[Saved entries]

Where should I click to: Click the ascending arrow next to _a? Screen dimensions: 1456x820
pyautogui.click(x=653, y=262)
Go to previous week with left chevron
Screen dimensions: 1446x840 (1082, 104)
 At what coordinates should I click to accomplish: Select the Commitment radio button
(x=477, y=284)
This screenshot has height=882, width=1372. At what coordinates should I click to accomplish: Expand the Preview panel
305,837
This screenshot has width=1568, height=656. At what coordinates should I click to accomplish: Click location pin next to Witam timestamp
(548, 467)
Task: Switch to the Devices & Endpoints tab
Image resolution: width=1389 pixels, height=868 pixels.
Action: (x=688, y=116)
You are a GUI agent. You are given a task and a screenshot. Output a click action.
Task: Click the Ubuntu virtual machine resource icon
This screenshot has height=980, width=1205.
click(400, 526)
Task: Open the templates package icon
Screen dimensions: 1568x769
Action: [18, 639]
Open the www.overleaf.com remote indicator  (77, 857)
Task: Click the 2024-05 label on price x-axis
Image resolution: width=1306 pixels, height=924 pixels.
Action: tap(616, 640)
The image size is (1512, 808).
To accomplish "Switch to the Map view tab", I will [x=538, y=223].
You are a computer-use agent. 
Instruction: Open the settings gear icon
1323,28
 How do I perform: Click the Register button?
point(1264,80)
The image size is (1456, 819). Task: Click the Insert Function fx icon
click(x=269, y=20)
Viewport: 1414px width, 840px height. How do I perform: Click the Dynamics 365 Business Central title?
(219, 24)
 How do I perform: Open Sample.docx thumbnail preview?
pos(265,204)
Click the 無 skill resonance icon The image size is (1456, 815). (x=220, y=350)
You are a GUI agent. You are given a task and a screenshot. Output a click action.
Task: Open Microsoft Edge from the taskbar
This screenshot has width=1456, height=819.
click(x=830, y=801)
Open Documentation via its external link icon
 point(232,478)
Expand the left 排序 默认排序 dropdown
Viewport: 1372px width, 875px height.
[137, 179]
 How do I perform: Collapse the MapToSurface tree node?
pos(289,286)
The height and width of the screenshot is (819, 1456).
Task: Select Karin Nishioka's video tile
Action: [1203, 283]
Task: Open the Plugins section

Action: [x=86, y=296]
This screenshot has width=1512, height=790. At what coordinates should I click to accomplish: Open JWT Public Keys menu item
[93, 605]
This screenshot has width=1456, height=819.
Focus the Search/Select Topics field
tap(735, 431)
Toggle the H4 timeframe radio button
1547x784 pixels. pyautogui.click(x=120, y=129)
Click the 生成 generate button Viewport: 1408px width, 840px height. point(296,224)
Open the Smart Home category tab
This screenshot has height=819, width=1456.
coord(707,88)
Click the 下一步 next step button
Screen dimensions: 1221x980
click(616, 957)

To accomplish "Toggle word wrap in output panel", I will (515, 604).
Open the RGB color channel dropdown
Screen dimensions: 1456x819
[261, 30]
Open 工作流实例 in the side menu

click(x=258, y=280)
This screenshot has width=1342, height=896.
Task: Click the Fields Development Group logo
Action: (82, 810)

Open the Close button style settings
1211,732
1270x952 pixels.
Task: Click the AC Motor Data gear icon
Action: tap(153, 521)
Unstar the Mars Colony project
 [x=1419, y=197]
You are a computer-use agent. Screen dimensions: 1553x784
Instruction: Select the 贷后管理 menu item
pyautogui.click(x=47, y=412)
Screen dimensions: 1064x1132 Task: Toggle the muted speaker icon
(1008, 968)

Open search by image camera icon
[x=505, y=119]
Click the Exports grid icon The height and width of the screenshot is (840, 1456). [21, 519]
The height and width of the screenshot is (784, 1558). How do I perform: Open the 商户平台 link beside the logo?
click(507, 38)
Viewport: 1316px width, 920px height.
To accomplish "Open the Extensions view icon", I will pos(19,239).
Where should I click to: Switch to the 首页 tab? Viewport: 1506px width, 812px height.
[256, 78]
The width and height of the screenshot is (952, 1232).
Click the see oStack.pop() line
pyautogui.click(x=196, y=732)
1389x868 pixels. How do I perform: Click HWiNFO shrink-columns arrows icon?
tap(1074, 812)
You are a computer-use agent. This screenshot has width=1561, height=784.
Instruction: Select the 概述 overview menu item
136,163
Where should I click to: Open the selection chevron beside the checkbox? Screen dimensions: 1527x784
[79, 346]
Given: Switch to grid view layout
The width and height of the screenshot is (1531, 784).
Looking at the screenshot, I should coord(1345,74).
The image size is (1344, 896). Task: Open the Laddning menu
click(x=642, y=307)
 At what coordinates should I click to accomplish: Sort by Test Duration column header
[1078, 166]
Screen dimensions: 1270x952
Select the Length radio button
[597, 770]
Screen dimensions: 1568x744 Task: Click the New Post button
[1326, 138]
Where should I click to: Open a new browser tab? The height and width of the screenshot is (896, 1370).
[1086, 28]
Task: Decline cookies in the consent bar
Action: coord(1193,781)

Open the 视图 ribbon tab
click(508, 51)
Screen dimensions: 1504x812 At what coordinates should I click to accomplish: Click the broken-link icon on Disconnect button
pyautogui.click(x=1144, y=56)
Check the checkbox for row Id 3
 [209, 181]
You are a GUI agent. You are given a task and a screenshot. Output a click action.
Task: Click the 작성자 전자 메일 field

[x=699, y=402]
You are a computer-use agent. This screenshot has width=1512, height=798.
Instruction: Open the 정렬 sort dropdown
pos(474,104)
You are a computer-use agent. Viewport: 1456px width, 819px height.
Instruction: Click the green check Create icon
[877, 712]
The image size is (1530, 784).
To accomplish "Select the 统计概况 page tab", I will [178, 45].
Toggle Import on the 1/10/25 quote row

Task directions:
Count how many lines above contain the word "agent". Reply with the number alone.

Exercise answer:
8